Write the records out exactly as they read, but not the pictures.
*** Begin section ***
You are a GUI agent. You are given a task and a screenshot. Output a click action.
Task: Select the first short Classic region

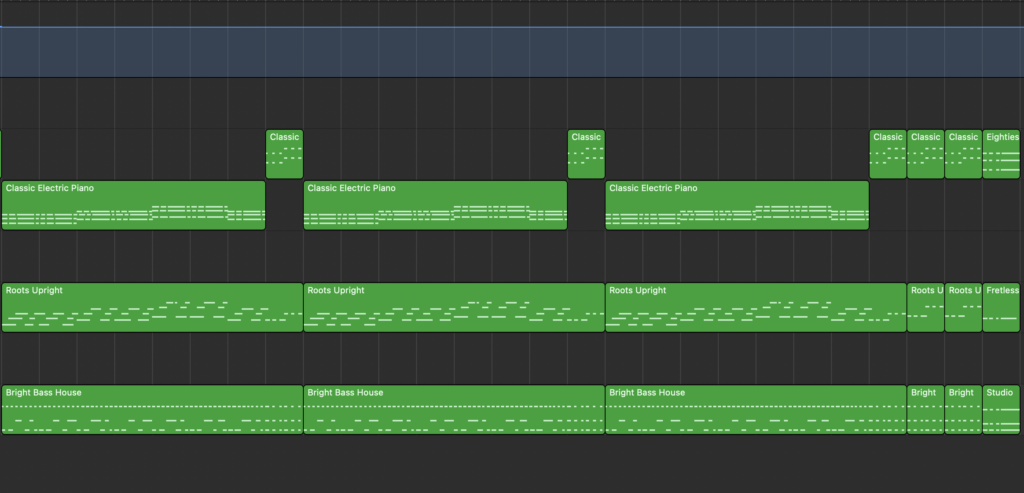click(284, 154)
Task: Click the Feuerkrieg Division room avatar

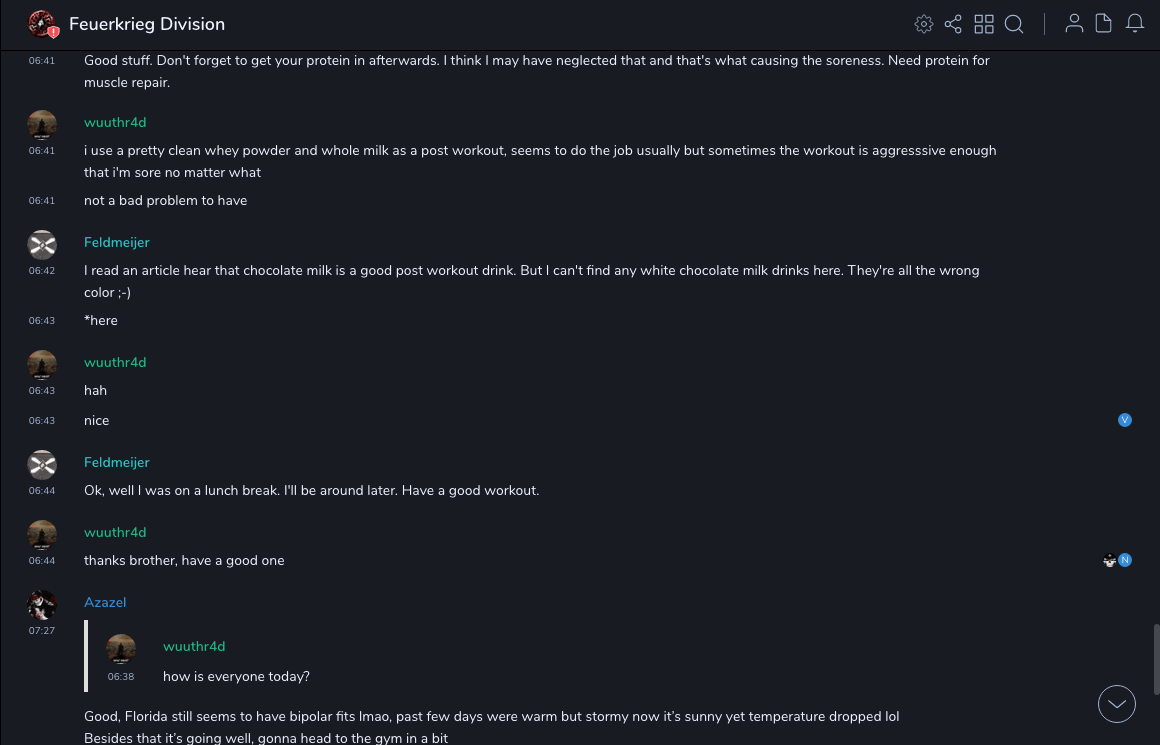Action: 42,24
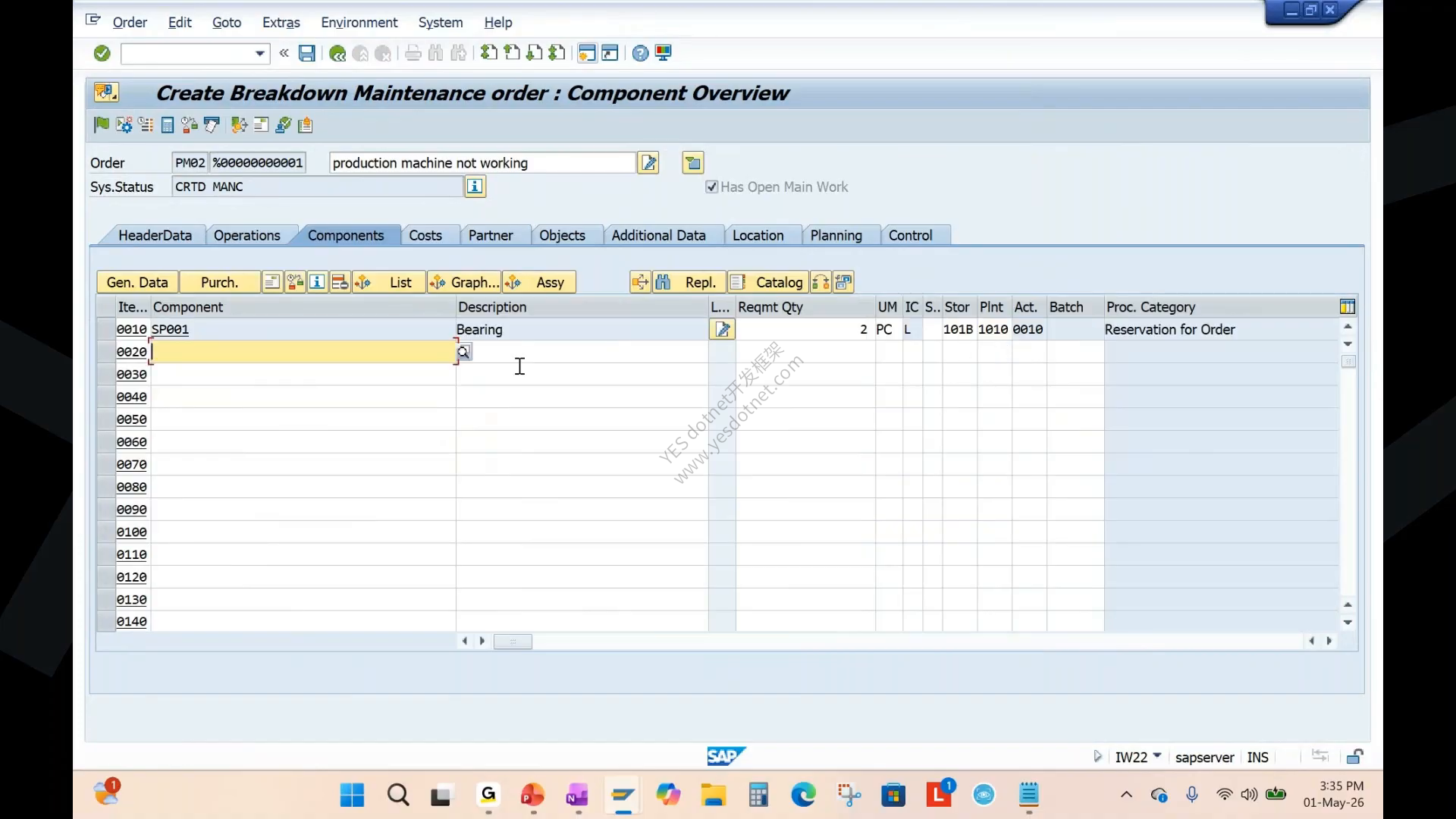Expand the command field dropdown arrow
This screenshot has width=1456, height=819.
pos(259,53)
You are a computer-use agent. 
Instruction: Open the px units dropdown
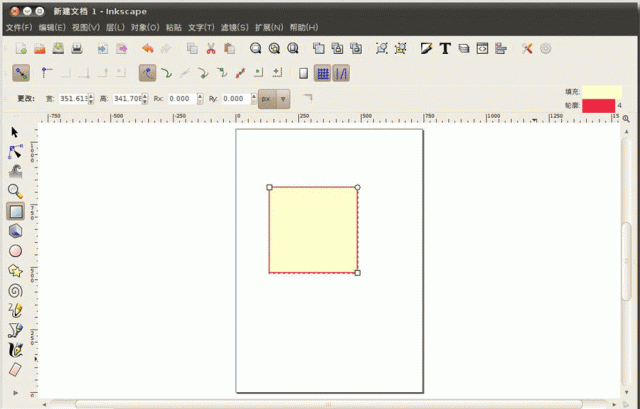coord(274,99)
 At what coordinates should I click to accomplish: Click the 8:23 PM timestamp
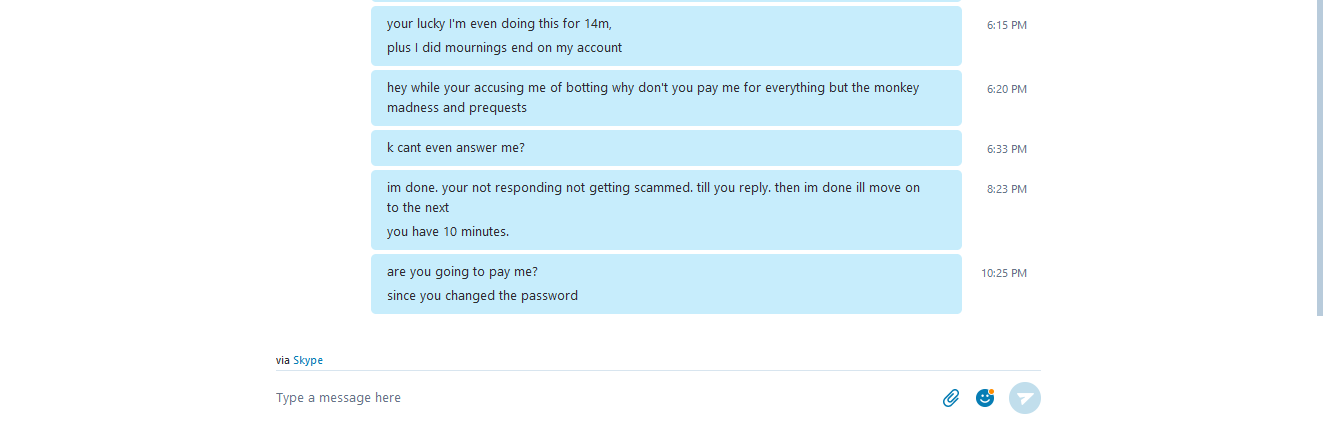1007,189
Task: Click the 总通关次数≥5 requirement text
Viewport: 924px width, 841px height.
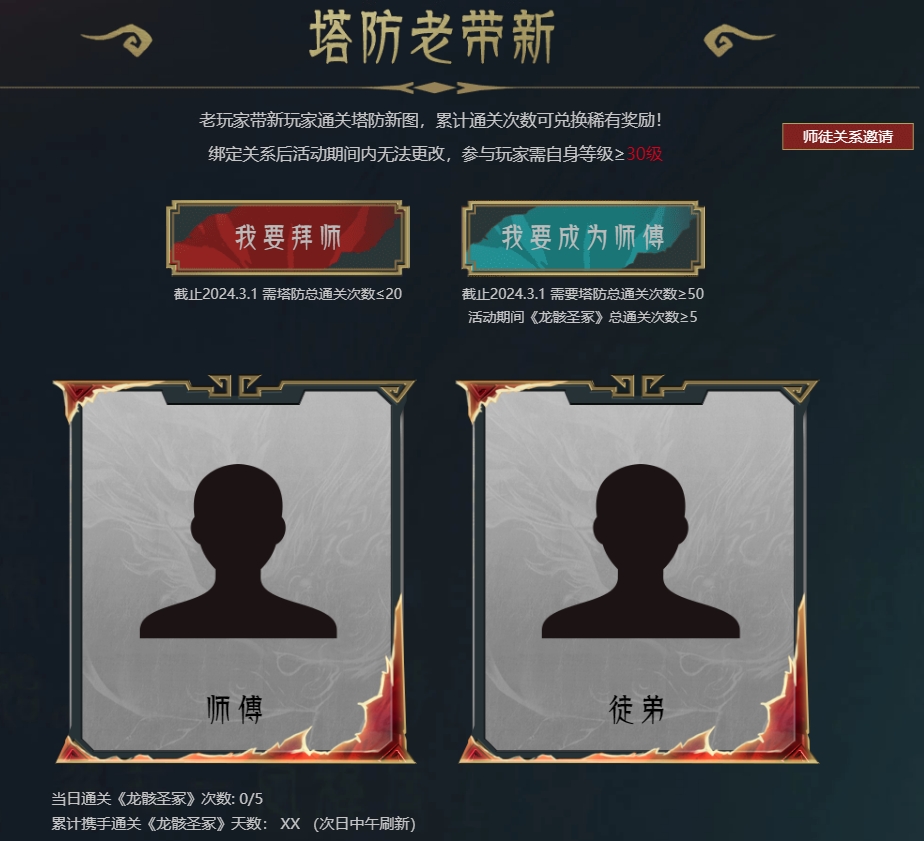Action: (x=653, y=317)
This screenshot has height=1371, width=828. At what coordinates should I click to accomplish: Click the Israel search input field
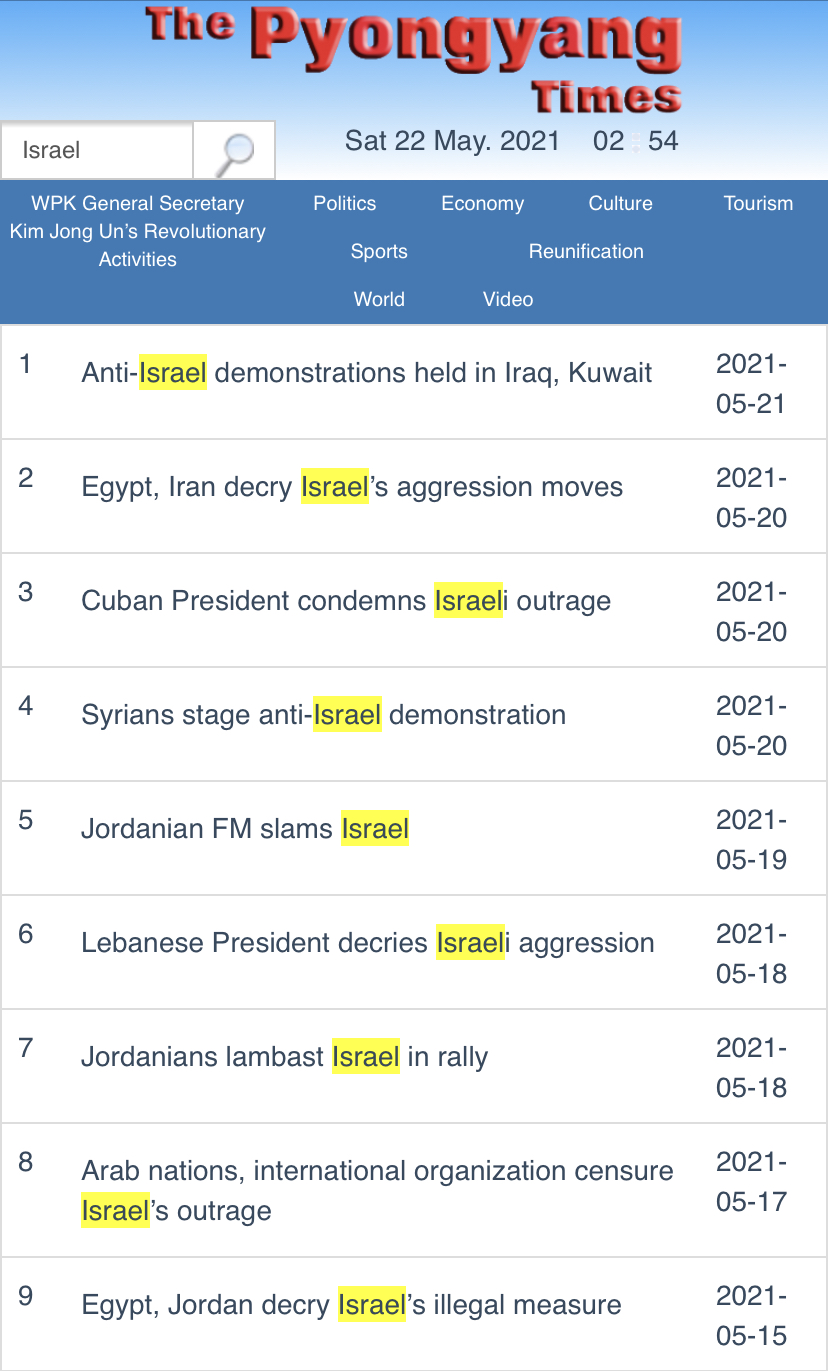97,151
*** End section ***
SOLUTION FOR THIS TASK:
You are a GUI agent. You are given a task and a screenshot. Output a click action.
Task: Select the first short Classic region

click(284, 154)
Task: Click the Feuerkrieg Division room avatar

Action: 42,24
Expand the command field dropdown arrow
This screenshot has width=1456, height=819.
pos(259,53)
You are a computer-use agent. 
Instruction: Open the px units dropdown
coord(274,99)
 At what coordinates should I click to accomplish: Click the 8:23 PM timestamp
1007,189
Task: Click the 总通关次数≥5 requirement text
Viewport: 924px width, 841px height.
Action: (x=653, y=317)
This screenshot has height=1371, width=828. At what coordinates should I click to accomplish: Click the Israel search input field
97,151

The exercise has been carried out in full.